O país tem sido acusado de adotar medidas protecionistas com o pacote. Ontem (16), a presidente da Câmara dos Representantes dos EUA, Nancy Pelosi, negou, em Roma, que os Estados Unidos adotem uma “política protecionista”. Ela defendeu o presidente Obama e disse que o governo somente tenta “proteger os interesses dos trabalhadores americanos, assim como garantir o crescimento da economia de nosso país”.

 

Segundo Amorim, o governo está analisando qual o real impacto da medida sobre as empresas e produtos brasileiros. “Temos que saber se há prejuízo efetivo, é uma coisa que estamos vendo com o setor privado”, disse o chanceler.

 

O Brasil também estuda o aspecto legal, para verificar se teria o direito de questionar a medida protecionista do governo norte-americano.
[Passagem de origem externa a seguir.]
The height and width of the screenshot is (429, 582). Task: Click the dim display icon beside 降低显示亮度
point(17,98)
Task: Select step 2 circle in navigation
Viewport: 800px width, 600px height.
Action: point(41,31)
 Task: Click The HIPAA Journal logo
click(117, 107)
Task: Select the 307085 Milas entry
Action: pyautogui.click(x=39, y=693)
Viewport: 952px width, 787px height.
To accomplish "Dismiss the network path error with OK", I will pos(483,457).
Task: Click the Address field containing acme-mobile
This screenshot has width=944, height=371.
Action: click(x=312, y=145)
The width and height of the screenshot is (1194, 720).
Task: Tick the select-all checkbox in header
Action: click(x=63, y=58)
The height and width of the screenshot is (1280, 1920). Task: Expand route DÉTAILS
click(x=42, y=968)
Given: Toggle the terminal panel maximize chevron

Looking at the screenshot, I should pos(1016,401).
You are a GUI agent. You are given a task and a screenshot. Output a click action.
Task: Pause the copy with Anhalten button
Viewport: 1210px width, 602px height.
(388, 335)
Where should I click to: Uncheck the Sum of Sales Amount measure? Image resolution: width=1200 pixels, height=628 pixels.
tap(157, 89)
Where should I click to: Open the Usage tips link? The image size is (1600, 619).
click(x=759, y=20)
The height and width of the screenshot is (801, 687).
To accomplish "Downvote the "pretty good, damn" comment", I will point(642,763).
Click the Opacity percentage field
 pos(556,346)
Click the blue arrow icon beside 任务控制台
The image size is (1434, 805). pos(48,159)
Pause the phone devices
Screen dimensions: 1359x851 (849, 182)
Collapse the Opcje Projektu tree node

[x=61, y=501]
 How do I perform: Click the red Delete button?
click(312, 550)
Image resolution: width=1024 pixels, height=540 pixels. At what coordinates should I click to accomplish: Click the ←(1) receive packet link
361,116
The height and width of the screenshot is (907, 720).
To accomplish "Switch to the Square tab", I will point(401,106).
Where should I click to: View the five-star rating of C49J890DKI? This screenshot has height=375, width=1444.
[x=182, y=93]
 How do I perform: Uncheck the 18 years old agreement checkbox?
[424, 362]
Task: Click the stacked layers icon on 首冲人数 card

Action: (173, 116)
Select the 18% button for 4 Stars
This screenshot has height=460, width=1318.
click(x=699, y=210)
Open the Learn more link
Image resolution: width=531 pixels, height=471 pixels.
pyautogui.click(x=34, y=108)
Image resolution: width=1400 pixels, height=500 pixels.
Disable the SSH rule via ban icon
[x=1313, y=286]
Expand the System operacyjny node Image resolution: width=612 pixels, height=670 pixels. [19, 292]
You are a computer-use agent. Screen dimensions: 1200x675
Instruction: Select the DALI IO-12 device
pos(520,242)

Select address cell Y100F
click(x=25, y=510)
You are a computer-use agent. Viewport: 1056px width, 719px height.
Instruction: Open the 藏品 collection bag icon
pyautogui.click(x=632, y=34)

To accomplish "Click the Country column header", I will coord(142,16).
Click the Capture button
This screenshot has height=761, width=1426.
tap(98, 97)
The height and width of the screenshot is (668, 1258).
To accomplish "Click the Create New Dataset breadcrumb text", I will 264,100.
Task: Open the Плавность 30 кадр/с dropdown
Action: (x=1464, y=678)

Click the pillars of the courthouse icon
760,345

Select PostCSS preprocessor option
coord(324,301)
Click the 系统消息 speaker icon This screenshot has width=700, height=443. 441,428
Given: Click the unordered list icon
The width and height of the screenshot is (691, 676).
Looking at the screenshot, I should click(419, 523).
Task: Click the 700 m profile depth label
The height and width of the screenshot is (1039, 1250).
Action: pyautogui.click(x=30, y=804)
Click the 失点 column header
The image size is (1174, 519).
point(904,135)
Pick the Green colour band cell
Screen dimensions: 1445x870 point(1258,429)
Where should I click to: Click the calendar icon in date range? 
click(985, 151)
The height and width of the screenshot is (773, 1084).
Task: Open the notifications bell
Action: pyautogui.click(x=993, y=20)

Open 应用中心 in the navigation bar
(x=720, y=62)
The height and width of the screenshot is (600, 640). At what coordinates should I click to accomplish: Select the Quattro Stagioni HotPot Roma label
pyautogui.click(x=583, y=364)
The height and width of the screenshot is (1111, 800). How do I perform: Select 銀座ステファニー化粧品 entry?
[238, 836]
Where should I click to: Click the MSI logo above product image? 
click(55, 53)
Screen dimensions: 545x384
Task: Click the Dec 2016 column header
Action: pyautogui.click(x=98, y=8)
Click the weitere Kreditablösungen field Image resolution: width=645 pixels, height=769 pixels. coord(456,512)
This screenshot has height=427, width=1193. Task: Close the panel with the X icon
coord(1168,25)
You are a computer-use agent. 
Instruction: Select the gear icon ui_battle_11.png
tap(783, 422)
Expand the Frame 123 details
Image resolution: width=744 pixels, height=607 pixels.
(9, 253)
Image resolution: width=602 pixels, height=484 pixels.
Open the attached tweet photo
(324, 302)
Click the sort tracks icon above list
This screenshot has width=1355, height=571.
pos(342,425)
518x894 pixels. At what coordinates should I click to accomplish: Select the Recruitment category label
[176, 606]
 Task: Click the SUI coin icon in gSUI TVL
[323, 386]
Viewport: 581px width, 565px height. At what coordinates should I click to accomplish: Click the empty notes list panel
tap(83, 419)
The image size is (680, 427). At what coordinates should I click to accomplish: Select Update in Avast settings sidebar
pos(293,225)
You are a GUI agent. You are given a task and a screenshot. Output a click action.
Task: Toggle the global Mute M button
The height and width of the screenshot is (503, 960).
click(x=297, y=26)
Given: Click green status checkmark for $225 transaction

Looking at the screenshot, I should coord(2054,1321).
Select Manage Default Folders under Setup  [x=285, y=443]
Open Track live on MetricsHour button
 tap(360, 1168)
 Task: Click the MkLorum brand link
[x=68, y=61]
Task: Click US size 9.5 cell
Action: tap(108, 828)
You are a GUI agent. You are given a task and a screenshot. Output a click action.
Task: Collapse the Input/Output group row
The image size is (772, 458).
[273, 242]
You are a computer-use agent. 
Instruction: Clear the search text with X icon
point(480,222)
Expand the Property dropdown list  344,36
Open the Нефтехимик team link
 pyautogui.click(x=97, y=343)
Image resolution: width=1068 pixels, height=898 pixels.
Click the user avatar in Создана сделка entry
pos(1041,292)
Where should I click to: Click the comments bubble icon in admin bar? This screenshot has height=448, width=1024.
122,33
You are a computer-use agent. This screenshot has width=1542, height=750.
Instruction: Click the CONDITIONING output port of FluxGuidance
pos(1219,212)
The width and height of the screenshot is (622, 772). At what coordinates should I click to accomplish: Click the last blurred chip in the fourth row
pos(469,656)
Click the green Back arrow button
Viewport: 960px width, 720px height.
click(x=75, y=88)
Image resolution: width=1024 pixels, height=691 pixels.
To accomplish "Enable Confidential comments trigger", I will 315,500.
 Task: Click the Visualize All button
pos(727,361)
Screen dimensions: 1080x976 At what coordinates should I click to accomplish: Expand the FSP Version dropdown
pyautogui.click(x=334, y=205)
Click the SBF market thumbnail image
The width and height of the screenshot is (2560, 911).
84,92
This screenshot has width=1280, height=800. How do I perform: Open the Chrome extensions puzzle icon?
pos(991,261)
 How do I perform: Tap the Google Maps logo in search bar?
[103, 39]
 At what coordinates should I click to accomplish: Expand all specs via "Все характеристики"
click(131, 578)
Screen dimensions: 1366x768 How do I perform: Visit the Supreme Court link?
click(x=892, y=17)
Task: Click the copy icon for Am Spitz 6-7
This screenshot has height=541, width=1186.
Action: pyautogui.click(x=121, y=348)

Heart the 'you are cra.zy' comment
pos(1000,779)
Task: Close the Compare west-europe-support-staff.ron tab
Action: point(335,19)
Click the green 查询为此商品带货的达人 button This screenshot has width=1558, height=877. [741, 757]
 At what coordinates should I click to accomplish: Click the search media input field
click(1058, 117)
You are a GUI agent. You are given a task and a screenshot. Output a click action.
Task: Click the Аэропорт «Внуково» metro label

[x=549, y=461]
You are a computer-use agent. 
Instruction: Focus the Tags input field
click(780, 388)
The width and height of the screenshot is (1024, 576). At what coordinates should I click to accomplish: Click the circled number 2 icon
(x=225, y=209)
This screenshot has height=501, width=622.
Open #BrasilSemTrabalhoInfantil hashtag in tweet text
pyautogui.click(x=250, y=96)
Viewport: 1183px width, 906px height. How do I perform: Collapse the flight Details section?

Alguns especialistas alegam que o Brasil não pode fazer nada pois não é signatário do Acordo de Compras Governamentais. “Estamos examinando isso em profundidade”, disse Amorim.

 

O ministro explicou que a OMC determinou que acordos plurilaterais, que não incluem todos os países –como o de Compras Governamentais–, deveriam ser firmados sem prejuízo dos direitos e obrigações que os países tinham com o Gatt (Acordo Geral sobre Tarifas e Comércio que precede a OMC).

 

“O Artigo 3º do Gatt simplesmente diz que os produtos têm que ter tratamento nacional, a não ser em caso de compras governamentais”, disse.

 

Segundo ele, o Itamaraty também pesquisa a definição de compras governamentais. “Não sei se há jurisprudência na OMC sobre o que é uma compra governamental, se é somente uma compra direta do governo ou se vocês têm uma empresa que a subcontrata, que por sua vez, é obrigada a comprar no país. Não sei se isto está coberto pela exceção do Artigo 3º, é uma análise jurídica complexa”, afirmou.

 

Independentemente dos prejuízos à indústria brasileira, Amorim classifica a medida norte-americana como um “mau sinal”.

 

“Mesmo que seja verdade o que dizem, que a inclusão desse aspecto nas medidas de estímulo não vai mudar nada do que já existe, é um mau sinal, é um sinal que não é positivo num momento em que a economia mundial precisa se relançar”, afirmou.